GIVEN EXERCISE: Show every line of the records that contains the word "item", copying each line in full. Case counts.

[Start SUPPLIED INFORMATION]

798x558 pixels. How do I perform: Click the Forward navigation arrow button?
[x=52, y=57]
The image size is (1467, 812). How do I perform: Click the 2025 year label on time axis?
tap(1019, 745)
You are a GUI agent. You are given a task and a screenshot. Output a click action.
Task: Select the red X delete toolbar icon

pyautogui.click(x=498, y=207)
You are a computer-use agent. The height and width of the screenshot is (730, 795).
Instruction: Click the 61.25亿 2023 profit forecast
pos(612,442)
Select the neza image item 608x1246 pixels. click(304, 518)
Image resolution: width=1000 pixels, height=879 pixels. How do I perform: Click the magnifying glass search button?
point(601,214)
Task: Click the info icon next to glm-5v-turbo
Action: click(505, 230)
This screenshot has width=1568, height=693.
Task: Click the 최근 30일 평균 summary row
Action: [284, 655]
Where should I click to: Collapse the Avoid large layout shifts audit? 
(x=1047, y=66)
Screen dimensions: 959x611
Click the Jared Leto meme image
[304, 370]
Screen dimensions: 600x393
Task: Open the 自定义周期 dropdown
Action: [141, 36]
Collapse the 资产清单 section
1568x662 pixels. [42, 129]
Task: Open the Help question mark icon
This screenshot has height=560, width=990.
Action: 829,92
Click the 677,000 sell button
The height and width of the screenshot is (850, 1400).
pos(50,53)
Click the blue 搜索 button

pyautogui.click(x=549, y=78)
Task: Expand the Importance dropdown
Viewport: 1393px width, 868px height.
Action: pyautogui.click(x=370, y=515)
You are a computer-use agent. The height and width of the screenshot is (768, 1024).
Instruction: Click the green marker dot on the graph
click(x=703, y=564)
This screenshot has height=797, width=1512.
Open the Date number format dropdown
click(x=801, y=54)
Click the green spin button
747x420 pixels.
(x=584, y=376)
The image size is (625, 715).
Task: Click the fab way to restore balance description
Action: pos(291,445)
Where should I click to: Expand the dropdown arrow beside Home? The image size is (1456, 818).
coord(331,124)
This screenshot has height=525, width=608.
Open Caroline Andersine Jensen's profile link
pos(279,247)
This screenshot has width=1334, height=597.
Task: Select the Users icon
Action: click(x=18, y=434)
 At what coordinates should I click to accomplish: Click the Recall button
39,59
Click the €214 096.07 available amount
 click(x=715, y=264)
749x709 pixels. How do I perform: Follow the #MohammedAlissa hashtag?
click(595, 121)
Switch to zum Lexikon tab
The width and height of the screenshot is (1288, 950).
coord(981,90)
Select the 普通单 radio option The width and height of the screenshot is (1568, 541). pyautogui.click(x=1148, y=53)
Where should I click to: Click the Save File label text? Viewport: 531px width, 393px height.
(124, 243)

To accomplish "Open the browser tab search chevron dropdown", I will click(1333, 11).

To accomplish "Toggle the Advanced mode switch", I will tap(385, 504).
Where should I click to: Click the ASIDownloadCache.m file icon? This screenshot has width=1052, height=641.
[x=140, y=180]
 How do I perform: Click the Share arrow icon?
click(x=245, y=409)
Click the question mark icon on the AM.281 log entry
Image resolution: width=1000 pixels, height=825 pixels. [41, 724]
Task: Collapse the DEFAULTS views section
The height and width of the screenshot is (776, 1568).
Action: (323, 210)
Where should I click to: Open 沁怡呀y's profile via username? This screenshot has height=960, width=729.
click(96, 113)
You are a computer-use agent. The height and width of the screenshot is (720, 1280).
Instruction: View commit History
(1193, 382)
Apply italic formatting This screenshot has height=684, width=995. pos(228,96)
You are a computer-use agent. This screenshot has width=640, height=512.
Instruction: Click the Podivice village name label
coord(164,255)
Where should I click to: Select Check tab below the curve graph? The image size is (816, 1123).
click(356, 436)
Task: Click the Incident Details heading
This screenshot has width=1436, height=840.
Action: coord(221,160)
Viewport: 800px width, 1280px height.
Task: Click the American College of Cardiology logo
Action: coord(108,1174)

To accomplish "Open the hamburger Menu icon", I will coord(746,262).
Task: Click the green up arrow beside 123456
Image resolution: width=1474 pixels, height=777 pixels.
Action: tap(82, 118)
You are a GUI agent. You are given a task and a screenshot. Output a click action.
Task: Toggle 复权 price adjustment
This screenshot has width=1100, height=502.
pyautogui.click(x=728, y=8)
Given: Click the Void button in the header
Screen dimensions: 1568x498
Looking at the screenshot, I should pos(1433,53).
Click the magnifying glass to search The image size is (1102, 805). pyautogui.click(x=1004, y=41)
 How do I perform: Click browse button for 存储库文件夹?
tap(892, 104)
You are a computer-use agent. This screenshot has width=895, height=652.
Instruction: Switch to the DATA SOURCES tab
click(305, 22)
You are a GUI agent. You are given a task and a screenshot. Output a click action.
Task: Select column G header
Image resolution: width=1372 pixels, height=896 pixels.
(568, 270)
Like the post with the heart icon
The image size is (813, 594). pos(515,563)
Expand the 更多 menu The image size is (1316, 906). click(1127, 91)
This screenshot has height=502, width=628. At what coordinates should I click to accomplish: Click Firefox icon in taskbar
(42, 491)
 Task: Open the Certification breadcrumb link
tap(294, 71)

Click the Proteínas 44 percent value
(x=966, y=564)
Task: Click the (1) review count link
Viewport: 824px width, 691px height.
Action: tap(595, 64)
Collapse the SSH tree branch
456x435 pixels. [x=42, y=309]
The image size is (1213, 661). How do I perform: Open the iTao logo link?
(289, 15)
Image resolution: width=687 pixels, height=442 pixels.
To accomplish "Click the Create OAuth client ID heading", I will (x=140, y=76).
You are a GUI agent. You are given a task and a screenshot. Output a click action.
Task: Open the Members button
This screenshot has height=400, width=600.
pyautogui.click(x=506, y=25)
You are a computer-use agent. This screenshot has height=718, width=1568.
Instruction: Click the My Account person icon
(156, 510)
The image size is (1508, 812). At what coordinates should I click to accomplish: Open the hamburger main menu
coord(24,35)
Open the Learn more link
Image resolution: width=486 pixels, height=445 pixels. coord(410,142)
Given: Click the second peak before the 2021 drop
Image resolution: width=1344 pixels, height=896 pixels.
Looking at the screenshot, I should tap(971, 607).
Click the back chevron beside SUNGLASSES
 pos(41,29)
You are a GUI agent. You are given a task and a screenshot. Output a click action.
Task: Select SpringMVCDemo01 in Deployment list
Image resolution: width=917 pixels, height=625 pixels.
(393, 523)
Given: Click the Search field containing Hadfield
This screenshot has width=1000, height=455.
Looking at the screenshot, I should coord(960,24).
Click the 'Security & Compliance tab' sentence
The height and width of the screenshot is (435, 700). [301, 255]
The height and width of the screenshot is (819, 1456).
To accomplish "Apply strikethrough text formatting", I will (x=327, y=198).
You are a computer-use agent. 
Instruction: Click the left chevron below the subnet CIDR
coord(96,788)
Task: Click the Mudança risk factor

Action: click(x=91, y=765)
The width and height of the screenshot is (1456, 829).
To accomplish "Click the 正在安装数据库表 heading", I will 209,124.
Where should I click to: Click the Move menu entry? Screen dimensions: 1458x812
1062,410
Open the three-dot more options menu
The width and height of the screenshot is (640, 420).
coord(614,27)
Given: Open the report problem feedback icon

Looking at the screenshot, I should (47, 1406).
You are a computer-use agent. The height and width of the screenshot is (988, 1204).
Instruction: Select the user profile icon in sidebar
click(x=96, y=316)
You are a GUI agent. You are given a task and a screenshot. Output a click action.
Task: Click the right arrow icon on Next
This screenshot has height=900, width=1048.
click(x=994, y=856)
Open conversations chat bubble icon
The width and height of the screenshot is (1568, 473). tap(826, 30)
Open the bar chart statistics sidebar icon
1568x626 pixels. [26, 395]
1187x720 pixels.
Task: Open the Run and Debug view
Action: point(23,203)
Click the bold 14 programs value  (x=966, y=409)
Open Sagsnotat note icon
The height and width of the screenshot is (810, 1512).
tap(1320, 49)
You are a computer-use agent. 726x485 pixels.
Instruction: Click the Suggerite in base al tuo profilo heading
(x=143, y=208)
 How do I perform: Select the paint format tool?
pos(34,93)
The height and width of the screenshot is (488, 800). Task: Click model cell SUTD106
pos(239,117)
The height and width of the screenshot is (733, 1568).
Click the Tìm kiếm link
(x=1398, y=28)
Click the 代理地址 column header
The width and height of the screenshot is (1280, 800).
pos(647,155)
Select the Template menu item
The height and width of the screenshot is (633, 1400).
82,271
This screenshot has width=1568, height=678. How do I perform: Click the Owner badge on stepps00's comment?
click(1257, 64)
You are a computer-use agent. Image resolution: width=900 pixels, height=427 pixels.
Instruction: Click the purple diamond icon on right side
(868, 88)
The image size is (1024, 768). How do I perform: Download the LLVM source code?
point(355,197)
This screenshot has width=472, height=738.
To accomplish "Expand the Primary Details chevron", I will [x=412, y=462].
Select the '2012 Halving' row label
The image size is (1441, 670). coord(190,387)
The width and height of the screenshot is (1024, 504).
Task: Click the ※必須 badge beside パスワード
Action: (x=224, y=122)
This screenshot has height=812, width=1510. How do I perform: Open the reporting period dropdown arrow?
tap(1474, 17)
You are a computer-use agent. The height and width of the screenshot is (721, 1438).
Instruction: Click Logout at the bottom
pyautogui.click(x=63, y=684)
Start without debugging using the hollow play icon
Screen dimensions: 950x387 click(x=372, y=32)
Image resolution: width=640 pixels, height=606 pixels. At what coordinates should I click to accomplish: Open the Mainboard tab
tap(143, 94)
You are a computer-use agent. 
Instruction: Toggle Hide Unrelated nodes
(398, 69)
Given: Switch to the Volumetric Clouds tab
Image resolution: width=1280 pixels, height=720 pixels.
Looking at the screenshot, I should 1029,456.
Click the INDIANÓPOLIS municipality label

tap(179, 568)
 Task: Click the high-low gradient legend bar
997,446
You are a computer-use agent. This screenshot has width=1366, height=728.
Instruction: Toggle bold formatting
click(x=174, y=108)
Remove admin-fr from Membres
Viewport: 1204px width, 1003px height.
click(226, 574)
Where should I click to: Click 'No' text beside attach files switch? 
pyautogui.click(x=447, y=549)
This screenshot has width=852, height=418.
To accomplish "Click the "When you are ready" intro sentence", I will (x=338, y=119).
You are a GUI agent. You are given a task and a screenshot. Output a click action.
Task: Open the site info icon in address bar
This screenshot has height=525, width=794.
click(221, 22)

[End SUPPLIED INFORMATION]

REPLY TO THE TASK:
Select the neza image item 608x1246 pixels. click(304, 518)
Select the Template menu item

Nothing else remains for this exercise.